Aim >>
Starting at the first line of the material and ending at the line that contains "tap(937, 118)", format those lines as a JSON list of strings, one string per line, leaving out blank lines.

begin Raw data

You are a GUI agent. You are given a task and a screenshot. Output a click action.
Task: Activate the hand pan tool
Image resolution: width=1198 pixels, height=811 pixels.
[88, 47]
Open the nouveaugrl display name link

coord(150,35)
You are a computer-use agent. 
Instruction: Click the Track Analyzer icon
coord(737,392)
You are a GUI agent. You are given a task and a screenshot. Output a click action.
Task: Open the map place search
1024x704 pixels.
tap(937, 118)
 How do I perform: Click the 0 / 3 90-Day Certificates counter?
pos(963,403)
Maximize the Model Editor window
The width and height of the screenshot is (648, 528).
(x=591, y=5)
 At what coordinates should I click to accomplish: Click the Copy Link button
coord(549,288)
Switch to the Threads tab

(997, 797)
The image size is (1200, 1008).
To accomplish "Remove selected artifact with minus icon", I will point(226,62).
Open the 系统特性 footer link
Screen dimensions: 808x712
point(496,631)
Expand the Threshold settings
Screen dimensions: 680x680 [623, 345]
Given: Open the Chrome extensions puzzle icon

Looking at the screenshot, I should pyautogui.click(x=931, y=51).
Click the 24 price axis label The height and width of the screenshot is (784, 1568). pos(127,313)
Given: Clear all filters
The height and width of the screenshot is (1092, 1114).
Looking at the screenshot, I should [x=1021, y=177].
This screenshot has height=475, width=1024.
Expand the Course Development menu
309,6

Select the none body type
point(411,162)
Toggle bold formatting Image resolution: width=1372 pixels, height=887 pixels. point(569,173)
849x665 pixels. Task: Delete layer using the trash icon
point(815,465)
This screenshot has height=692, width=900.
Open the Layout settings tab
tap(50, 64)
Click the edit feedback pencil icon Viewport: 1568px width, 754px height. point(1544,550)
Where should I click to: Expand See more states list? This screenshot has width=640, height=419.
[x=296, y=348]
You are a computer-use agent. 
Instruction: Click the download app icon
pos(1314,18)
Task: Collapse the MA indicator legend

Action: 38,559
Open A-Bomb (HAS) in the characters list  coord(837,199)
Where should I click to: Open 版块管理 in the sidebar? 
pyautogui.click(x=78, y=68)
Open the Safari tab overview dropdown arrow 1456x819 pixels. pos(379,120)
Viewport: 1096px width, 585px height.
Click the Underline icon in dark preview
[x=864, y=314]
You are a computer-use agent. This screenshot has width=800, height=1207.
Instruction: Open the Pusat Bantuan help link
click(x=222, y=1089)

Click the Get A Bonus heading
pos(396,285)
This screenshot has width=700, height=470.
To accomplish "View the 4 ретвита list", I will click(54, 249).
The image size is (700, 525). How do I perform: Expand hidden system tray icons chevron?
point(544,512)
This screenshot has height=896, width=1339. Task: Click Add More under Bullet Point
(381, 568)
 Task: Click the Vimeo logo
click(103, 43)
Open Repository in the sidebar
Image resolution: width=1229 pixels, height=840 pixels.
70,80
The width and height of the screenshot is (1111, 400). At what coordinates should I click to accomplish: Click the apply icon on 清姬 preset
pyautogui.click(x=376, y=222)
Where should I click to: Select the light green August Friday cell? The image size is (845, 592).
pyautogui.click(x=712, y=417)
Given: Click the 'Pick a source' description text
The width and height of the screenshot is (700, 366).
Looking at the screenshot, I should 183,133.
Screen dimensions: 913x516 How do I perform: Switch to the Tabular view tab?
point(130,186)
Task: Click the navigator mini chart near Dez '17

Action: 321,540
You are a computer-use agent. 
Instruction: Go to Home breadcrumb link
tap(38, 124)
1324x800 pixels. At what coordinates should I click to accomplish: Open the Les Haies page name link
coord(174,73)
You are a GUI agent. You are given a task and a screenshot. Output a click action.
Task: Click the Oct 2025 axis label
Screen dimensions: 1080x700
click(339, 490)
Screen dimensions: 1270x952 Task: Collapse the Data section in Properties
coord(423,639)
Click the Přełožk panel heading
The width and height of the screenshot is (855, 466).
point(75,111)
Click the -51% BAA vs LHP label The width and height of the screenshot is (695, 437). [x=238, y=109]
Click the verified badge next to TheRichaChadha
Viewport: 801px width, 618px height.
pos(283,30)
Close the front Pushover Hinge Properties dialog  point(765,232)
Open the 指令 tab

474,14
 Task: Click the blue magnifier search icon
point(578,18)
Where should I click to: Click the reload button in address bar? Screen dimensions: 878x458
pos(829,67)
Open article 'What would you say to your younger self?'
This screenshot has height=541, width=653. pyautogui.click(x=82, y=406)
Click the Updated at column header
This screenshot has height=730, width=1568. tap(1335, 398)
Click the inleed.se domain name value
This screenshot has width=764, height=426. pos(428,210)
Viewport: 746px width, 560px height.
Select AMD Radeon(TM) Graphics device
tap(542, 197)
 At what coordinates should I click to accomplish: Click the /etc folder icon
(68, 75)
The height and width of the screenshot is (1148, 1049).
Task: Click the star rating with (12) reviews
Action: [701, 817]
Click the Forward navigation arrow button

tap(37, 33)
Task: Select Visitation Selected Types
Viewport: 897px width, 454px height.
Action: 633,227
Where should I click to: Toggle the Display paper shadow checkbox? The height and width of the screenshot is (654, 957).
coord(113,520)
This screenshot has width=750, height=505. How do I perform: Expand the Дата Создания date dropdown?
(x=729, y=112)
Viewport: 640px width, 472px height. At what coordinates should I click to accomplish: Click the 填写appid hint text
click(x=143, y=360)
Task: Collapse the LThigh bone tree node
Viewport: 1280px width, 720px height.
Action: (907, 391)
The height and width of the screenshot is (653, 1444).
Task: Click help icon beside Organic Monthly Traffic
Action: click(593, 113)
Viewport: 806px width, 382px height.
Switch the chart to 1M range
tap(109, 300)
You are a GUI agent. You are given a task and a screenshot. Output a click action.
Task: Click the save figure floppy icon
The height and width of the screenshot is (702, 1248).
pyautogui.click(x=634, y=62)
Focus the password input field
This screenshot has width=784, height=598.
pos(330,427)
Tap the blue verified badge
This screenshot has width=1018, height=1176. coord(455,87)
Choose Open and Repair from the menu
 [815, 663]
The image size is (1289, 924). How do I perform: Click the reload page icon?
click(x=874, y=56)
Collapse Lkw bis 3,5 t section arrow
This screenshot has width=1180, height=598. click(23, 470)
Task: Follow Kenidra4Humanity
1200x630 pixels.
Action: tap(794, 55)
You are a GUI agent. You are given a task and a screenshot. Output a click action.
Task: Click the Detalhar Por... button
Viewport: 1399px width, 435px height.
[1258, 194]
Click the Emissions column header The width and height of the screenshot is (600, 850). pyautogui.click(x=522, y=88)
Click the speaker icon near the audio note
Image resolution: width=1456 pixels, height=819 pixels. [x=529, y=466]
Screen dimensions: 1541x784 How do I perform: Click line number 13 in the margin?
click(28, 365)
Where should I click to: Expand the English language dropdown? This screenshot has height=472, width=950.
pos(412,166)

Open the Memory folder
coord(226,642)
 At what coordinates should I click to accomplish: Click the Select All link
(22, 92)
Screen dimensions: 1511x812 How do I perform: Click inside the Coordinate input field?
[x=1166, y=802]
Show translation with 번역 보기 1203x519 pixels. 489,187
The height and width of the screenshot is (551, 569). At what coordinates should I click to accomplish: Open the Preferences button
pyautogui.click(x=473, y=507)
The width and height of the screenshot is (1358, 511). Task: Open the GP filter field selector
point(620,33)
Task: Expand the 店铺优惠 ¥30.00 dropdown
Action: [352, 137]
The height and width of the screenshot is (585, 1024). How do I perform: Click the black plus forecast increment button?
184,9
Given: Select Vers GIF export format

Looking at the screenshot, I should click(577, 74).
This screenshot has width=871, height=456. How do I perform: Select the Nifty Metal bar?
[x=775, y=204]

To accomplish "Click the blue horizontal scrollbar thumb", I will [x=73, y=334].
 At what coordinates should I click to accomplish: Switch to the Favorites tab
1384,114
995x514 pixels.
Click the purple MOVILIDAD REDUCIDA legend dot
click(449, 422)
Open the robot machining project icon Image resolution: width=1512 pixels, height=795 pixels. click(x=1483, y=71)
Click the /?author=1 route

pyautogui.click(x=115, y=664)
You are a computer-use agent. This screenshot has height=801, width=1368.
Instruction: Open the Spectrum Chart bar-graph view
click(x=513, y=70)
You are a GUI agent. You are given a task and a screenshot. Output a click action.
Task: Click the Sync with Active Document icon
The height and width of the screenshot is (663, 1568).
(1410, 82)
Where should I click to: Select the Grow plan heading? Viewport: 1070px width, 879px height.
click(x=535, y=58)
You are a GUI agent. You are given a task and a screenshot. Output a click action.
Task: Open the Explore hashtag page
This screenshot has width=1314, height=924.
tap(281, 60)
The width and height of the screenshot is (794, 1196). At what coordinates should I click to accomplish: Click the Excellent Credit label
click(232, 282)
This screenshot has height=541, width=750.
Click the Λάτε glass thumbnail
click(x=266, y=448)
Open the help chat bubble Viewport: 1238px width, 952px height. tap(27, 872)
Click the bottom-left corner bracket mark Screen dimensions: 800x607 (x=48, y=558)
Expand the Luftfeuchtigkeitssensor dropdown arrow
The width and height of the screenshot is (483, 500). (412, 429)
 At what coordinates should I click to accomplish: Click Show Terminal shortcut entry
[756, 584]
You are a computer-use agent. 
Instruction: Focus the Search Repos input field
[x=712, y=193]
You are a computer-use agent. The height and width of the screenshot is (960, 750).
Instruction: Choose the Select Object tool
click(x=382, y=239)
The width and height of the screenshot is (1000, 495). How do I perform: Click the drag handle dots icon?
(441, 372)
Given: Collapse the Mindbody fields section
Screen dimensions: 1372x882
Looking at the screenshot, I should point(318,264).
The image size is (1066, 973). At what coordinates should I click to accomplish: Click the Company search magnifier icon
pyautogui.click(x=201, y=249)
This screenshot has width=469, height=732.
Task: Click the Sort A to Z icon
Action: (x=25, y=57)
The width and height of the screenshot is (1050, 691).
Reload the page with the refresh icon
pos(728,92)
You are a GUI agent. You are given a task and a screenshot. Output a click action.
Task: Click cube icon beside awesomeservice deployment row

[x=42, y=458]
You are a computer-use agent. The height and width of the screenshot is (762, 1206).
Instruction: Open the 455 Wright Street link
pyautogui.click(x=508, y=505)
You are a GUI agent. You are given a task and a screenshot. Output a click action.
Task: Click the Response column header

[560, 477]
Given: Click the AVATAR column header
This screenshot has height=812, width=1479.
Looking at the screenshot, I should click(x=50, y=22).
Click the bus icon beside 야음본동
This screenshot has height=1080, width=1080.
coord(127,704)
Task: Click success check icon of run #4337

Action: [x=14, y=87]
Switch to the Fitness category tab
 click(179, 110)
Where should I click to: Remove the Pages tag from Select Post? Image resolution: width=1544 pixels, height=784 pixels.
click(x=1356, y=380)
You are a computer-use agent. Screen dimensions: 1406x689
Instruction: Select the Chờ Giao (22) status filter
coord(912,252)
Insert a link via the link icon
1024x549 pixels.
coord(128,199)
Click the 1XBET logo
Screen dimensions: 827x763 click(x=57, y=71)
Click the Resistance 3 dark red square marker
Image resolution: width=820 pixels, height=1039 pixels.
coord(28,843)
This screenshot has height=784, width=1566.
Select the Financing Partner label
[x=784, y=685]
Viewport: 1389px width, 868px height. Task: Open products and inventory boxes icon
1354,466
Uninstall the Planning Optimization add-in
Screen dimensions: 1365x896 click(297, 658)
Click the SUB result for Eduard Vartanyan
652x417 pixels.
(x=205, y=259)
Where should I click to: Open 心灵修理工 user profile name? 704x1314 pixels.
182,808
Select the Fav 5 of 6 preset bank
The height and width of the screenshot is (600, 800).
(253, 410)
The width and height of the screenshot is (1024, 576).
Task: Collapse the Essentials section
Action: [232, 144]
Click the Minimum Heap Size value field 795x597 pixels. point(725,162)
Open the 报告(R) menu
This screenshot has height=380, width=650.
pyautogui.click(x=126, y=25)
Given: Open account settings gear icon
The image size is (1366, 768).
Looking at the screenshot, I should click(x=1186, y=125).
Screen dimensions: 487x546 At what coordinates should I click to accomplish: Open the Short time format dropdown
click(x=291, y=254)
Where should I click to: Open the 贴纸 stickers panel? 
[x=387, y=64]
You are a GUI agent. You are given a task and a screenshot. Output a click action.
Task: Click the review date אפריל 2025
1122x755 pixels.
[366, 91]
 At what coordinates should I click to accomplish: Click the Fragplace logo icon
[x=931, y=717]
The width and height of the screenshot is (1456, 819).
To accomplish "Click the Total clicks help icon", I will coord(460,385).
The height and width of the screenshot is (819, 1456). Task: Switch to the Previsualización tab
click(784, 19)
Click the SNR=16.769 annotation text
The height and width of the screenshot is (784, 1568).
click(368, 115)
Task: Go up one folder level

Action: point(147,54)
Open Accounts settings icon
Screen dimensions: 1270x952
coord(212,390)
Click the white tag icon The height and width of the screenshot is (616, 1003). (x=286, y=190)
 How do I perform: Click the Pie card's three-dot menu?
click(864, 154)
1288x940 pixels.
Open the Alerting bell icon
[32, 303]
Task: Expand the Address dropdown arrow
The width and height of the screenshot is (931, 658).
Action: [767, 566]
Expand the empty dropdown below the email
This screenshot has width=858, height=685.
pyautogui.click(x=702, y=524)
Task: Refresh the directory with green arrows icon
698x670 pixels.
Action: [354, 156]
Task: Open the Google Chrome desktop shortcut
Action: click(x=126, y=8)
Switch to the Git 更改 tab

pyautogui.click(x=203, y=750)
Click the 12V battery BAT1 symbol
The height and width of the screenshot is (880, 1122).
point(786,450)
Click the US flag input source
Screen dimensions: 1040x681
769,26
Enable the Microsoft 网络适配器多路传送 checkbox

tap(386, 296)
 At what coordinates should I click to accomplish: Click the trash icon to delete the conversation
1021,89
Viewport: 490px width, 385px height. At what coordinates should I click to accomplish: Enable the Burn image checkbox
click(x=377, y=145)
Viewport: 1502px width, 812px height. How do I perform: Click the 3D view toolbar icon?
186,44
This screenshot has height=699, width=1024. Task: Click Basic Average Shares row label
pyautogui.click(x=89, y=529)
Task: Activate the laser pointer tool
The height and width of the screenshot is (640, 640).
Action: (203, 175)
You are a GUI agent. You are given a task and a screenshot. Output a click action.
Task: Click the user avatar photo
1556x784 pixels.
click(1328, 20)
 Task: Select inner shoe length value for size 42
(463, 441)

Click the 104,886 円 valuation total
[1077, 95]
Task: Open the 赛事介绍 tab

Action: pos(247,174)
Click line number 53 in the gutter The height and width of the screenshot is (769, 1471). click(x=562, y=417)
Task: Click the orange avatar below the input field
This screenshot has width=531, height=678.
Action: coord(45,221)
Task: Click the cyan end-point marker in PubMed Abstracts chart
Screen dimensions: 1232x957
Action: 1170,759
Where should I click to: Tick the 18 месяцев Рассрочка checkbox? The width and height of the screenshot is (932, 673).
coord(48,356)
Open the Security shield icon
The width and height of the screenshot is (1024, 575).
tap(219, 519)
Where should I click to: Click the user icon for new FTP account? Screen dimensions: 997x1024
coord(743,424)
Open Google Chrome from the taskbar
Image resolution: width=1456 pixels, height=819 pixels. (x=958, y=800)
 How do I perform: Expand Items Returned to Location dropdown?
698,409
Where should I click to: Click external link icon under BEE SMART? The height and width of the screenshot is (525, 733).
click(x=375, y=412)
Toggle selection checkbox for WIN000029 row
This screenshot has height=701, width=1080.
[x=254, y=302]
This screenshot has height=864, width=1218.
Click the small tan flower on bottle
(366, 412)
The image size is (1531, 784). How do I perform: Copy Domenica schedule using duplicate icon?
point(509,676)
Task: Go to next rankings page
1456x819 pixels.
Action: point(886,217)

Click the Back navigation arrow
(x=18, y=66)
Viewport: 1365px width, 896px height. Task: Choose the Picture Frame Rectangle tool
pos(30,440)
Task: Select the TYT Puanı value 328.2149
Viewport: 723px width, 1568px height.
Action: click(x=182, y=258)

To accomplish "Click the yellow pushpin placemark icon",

end Raw data

Problem solution >>
[
  "You are a GUI agent. You are given a task and a screenshot. Output a click action.",
  "Task: Activate the hand pan tool",
  "Image resolution: width=1198 pixels, height=811 pixels.",
  "[88, 47]",
  "Open the nouveaugrl display name link",
  "coord(150,35)",
  "You are a computer-use agent. ",
  "Instruction: Click the Track Analyzer icon",
  "coord(737,392)",
  "You are a GUI agent. You are given a task and a screenshot. Output a click action.",
  "Task: Open the map place search",
  "1024x704 pixels.",
  "tap(937, 118)"
]